● JOB
Copy the following records word for word.

● SUPPLIED RECORDS
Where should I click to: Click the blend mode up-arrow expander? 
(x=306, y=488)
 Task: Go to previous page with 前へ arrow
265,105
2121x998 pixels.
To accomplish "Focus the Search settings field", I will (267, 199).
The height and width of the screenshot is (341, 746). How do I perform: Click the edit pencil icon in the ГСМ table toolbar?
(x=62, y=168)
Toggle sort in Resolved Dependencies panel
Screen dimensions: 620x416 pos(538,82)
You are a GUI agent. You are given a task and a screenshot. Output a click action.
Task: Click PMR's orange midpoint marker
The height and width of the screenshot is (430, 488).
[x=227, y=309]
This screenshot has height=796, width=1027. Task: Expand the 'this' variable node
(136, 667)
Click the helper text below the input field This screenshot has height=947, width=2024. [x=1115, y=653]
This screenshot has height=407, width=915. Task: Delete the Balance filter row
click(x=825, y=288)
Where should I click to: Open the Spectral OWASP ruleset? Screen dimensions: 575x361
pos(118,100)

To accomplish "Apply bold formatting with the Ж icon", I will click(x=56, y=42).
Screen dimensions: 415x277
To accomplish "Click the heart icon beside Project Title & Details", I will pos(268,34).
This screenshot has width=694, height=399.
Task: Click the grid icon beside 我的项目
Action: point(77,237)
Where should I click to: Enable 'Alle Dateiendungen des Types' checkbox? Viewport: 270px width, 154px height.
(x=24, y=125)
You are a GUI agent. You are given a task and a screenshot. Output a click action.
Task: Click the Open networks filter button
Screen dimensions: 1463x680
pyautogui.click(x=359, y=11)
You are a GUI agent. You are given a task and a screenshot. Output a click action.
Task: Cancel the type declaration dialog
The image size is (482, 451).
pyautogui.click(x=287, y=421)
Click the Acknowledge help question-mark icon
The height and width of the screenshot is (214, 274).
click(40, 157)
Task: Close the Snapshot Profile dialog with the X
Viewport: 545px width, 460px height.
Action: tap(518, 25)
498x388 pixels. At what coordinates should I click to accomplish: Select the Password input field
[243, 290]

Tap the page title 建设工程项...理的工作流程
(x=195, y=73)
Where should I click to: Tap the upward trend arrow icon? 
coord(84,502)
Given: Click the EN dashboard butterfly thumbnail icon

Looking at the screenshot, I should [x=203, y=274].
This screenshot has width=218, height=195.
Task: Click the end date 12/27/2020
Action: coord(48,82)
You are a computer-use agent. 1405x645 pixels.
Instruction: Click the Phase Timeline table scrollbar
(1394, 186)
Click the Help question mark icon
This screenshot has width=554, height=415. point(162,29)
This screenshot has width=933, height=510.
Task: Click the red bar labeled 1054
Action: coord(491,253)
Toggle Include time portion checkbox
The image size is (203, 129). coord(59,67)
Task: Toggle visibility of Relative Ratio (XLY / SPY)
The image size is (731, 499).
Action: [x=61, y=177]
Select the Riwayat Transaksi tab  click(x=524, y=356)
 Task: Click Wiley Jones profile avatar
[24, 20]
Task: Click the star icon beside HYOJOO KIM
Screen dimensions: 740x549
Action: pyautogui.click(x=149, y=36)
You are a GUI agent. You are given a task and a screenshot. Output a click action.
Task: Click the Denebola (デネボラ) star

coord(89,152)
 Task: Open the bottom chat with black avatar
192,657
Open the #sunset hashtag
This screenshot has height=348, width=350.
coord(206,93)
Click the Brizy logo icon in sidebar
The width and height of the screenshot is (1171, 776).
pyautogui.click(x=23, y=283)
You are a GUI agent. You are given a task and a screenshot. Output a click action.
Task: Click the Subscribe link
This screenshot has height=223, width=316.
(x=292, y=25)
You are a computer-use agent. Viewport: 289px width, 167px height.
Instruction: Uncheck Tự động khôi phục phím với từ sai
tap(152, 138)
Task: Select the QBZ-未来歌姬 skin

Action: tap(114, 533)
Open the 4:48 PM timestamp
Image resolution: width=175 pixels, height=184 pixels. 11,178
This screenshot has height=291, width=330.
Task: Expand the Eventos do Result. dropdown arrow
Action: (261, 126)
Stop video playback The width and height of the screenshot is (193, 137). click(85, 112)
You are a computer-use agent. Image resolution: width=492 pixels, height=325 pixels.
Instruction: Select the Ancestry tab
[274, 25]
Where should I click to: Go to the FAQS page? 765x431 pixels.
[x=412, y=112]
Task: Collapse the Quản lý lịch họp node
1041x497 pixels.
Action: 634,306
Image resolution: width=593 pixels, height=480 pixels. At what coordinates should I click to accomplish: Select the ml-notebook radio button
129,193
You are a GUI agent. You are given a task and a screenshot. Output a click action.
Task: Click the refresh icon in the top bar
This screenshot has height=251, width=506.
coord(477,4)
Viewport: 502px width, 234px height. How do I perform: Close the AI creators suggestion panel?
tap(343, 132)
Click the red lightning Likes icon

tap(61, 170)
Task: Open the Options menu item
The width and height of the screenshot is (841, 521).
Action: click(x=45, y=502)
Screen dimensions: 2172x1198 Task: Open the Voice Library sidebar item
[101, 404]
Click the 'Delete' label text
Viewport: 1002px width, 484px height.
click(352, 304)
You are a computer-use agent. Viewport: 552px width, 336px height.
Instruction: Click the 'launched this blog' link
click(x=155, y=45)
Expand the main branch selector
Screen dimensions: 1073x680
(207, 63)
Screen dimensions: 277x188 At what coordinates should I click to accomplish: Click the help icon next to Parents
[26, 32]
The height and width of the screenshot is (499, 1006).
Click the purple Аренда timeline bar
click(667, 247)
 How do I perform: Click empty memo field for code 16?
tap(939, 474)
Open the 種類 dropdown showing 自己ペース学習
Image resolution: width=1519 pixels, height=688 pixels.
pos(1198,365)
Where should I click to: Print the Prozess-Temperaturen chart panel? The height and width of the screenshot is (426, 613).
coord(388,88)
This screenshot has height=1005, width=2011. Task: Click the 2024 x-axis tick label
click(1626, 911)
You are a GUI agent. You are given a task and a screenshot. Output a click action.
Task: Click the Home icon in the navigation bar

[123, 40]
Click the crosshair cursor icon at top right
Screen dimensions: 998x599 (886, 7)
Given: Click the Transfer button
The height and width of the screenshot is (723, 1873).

● CORRECT RESULT
Where should I click to: Click the blend mode up-arrow expander? 
(x=306, y=488)
 Task: Go to previous page with 前へ arrow
265,105
2121x998 pixels.
To accomplish "Focus the Search settings field", I will (267, 199).
The height and width of the screenshot is (341, 746). How do I perform: Click the edit pencil icon in the ГСМ table toolbar?
(x=62, y=168)
Toggle sort in Resolved Dependencies panel
Screen dimensions: 620x416 pos(538,82)
You are a GUI agent. You are given a task and a screenshot. Output a click action.
Task: Click PMR's orange midpoint marker
The height and width of the screenshot is (430, 488).
[x=227, y=309]
This screenshot has height=796, width=1027. Task: Expand the 'this' variable node
(136, 667)
Click the helper text below the input field This screenshot has height=947, width=2024. [x=1115, y=653]
This screenshot has height=407, width=915. Task: Delete the Balance filter row
click(x=825, y=288)
Where should I click to: Open the Spectral OWASP ruleset? Screen dimensions: 575x361
pos(118,100)

To accomplish "Apply bold formatting with the Ж icon", I will click(x=56, y=42).
Screen dimensions: 415x277
To accomplish "Click the heart icon beside Project Title & Details", I will pos(268,34).
This screenshot has width=694, height=399.
Task: Click the grid icon beside 我的项目
Action: point(77,237)
Where should I click to: Enable 'Alle Dateiendungen des Types' checkbox? Viewport: 270px width, 154px height.
(x=24, y=125)
You are a GUI agent. You are given a task and a screenshot. Output a click action.
Task: Click the Open networks filter button
Screen dimensions: 1463x680
pyautogui.click(x=359, y=11)
You are a GUI agent. You are given a task and a screenshot. Output a click action.
Task: Cancel the type declaration dialog
The image size is (482, 451).
pyautogui.click(x=287, y=421)
Click the Acknowledge help question-mark icon
The height and width of the screenshot is (214, 274).
click(40, 157)
Task: Close the Snapshot Profile dialog with the X
Viewport: 545px width, 460px height.
Action: tap(518, 25)
498x388 pixels. At what coordinates should I click to accomplish: Select the Password input field
[243, 290]

Tap the page title 建设工程项...理的工作流程
(x=195, y=73)
Where should I click to: Tap the upward trend arrow icon? 
coord(84,502)
Given: Click the EN dashboard butterfly thumbnail icon

Looking at the screenshot, I should [x=203, y=274].
This screenshot has width=218, height=195.
Task: Click the end date 12/27/2020
Action: coord(48,82)
You are a computer-use agent. 1405x645 pixels.
Instruction: Click the Phase Timeline table scrollbar
(1394, 186)
Click the Help question mark icon
This screenshot has width=554, height=415. point(162,29)
This screenshot has width=933, height=510.
Task: Click the red bar labeled 1054
Action: coord(491,253)
Toggle Include time portion checkbox
The image size is (203, 129). coord(59,67)
Task: Toggle visibility of Relative Ratio (XLY / SPY)
The image size is (731, 499).
Action: [x=61, y=177]
Select the Riwayat Transaksi tab  click(x=524, y=356)
 Task: Click Wiley Jones profile avatar
[24, 20]
Task: Click the star icon beside HYOJOO KIM
Screen dimensions: 740x549
Action: pyautogui.click(x=149, y=36)
You are a GUI agent. You are given a task and a screenshot. Output a click action.
Task: Click the Denebola (デネボラ) star

coord(89,152)
 Task: Open the bottom chat with black avatar
192,657
Open the #sunset hashtag
This screenshot has height=348, width=350.
coord(206,93)
Click the Brizy logo icon in sidebar
The width and height of the screenshot is (1171, 776).
pyautogui.click(x=23, y=283)
You are a GUI agent. You are given a task and a screenshot. Output a click action.
Task: Click the Subscribe link
This screenshot has height=223, width=316.
(x=292, y=25)
You are a computer-use agent. Viewport: 289px width, 167px height.
Instruction: Uncheck Tự động khôi phục phím với từ sai
tap(152, 138)
Task: Select the QBZ-未来歌姬 skin

Action: tap(114, 533)
Open the 4:48 PM timestamp
Image resolution: width=175 pixels, height=184 pixels. 11,178
This screenshot has height=291, width=330.
Task: Expand the Eventos do Result. dropdown arrow
Action: (261, 126)
Stop video playback The width and height of the screenshot is (193, 137). click(85, 112)
You are a computer-use agent. Image resolution: width=492 pixels, height=325 pixels.
Instruction: Select the Ancestry tab
[274, 25]
Where should I click to: Go to the FAQS page? 765x431 pixels.
[x=412, y=112]
Task: Collapse the Quản lý lịch họp node
1041x497 pixels.
Action: 634,306
Image resolution: width=593 pixels, height=480 pixels. At what coordinates should I click to accomplish: Select the ml-notebook radio button
129,193
You are a GUI agent. You are given a task and a screenshot. Output a click action.
Task: Click the refresh icon in the top bar
This screenshot has height=251, width=506.
coord(477,4)
Viewport: 502px width, 234px height. How do I perform: Close the AI creators suggestion panel?
tap(343, 132)
Click the red lightning Likes icon

tap(61, 170)
Task: Open the Options menu item
The width and height of the screenshot is (841, 521).
Action: click(x=45, y=502)
Screen dimensions: 2172x1198 Task: Open the Voice Library sidebar item
[101, 404]
Click the 'Delete' label text
Viewport: 1002px width, 484px height.
click(352, 304)
You are a computer-use agent. Viewport: 552px width, 336px height.
Instruction: Click the 'launched this blog' link
click(x=155, y=45)
Expand the main branch selector
Screen dimensions: 1073x680
(207, 63)
Screen dimensions: 277x188 At what coordinates should I click to accomplish: Click the help icon next to Parents
[26, 32]
The height and width of the screenshot is (499, 1006).
Click the purple Аренда timeline bar
click(667, 247)
 How do I perform: Click empty memo field for code 16?
tap(939, 474)
Open the 種類 dropdown showing 自己ペース学習
Image resolution: width=1519 pixels, height=688 pixels.
pos(1198,365)
Where should I click to: Print the Prozess-Temperaturen chart panel? The height and width of the screenshot is (426, 613).
coord(388,88)
This screenshot has height=1005, width=2011. Task: Click the 2024 x-axis tick label
click(1626, 911)
You are a GUI agent. You are given a task and a screenshot. Output a click action.
Task: Click the Home icon in the navigation bar

[123, 40]
Click the crosshair cursor icon at top right
Screen dimensions: 998x599 (886, 7)
Given: Click the Transfer button
The height and width of the screenshot is (723, 1873).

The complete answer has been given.